■ **Your task**
Identify the line with "You are a GUI"; copy word for word that line and every one after it, to the end of the listing. Exclude pictures.

■ **Task material**

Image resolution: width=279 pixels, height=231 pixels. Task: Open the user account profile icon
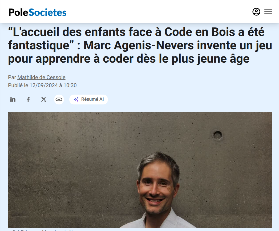point(256,12)
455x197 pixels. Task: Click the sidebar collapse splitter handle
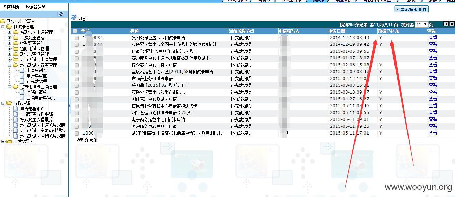[69, 106]
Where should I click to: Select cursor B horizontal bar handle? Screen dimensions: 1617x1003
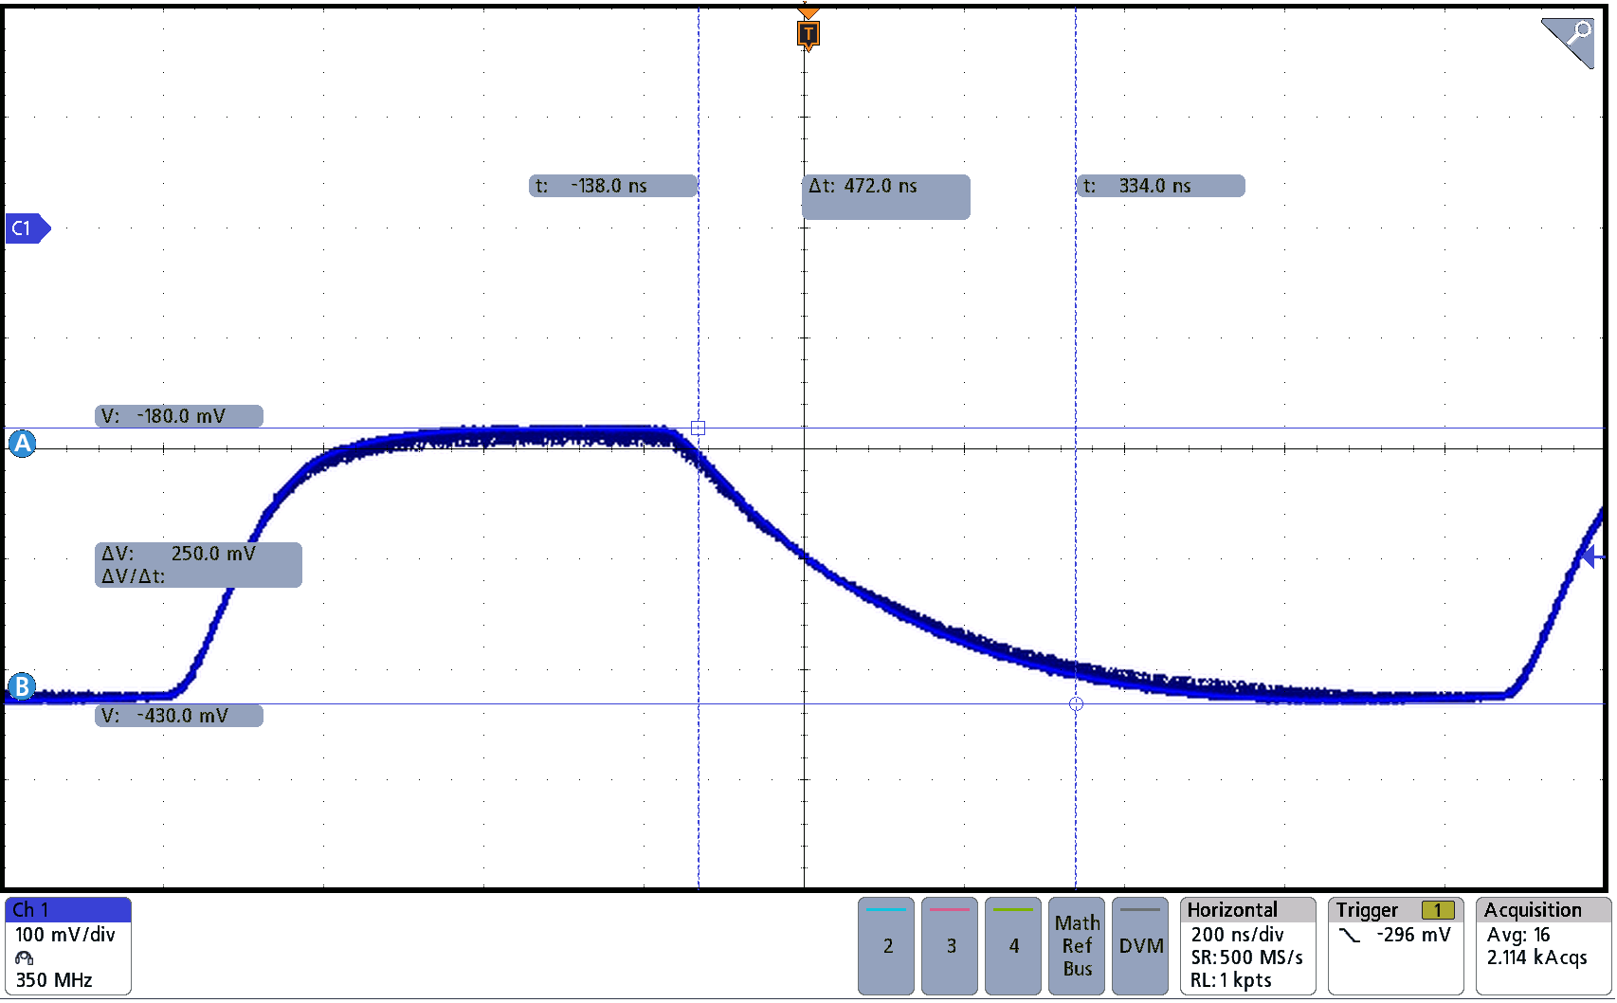(22, 685)
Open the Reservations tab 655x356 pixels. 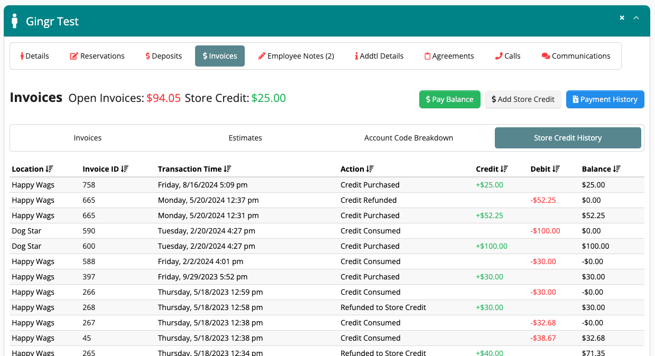pos(97,55)
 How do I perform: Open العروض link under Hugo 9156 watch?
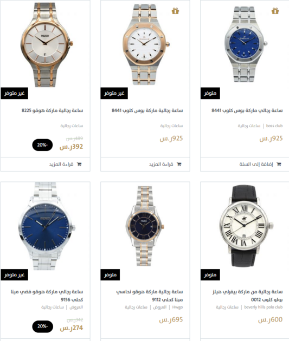76,307
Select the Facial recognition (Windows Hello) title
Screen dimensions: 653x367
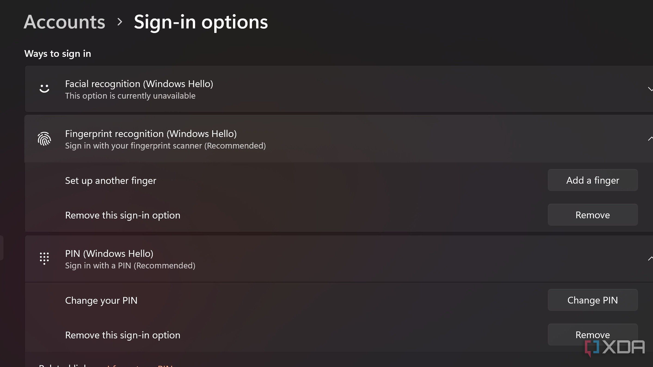click(139, 84)
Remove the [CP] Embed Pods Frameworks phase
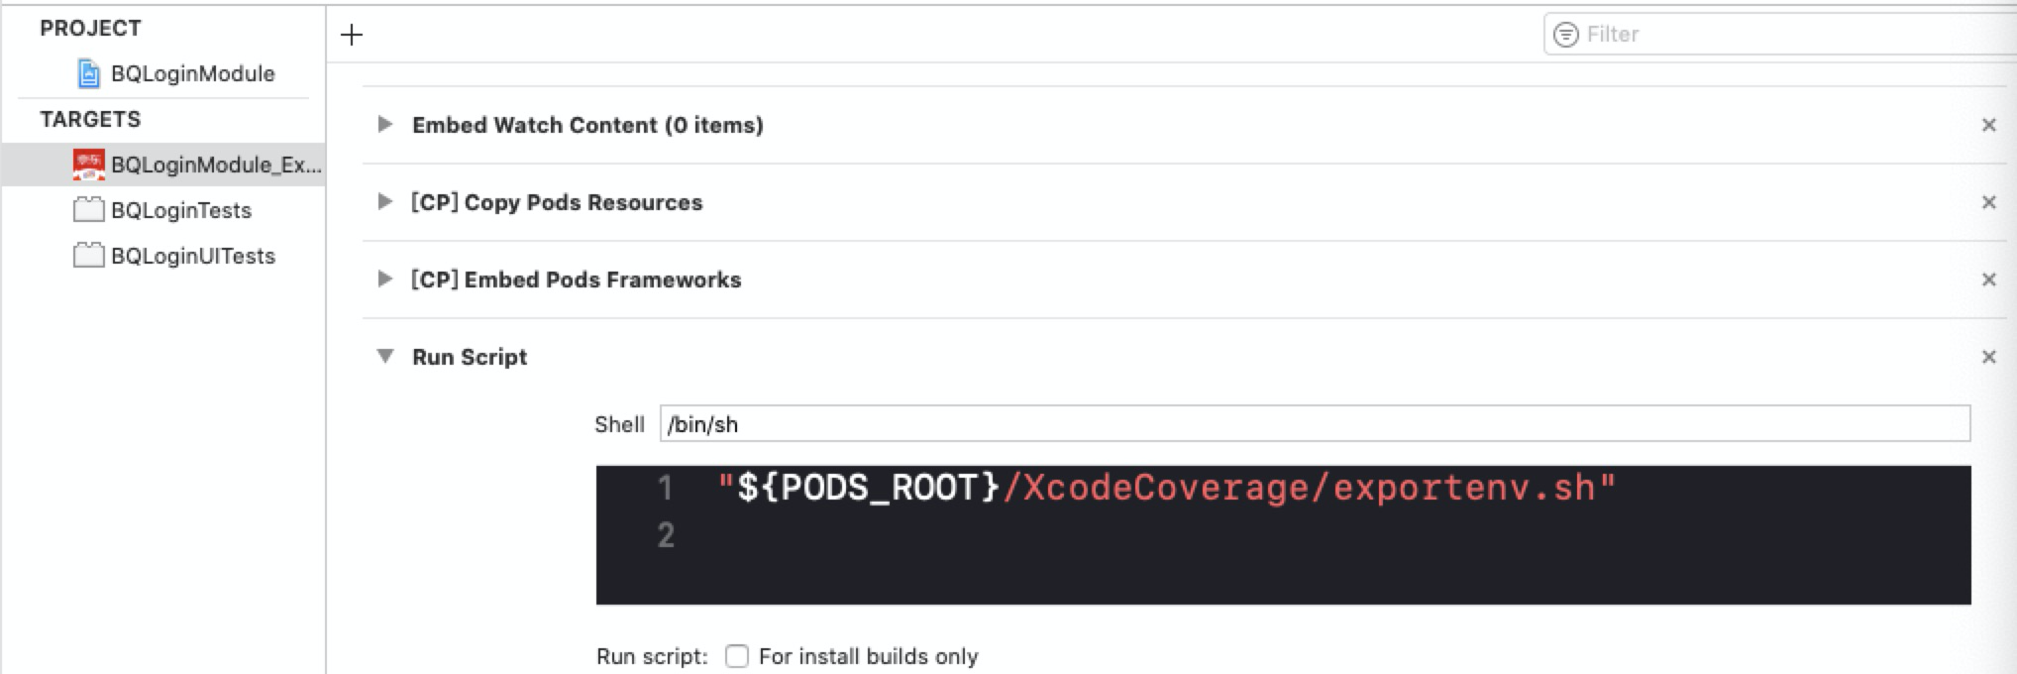 (x=1988, y=280)
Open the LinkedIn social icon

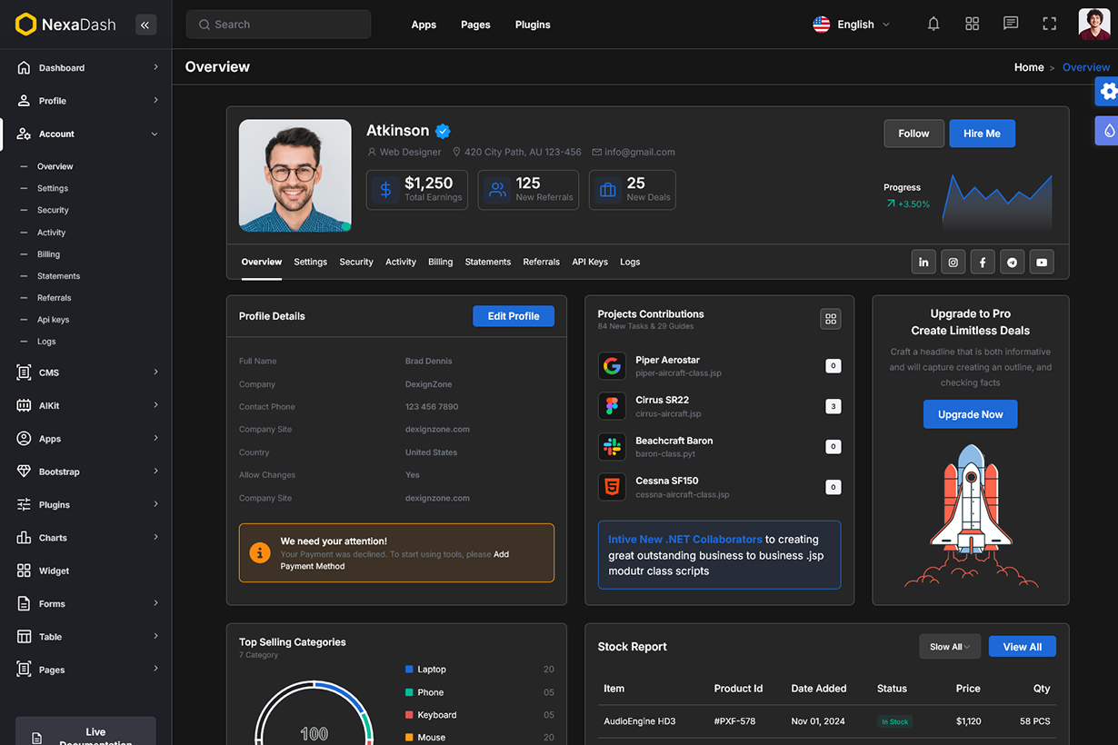pos(923,262)
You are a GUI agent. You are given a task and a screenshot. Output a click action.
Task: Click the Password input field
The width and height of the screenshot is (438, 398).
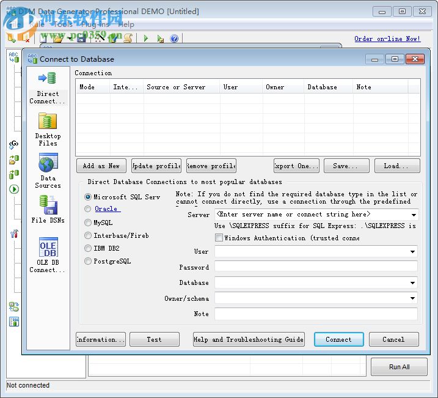click(x=316, y=267)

■ **Finished task**
You are a GUI agent. You are given a task and a screenshot. Output a click action.
Task: Click the Password input field
The width and height of the screenshot is (438, 398).
click(x=316, y=267)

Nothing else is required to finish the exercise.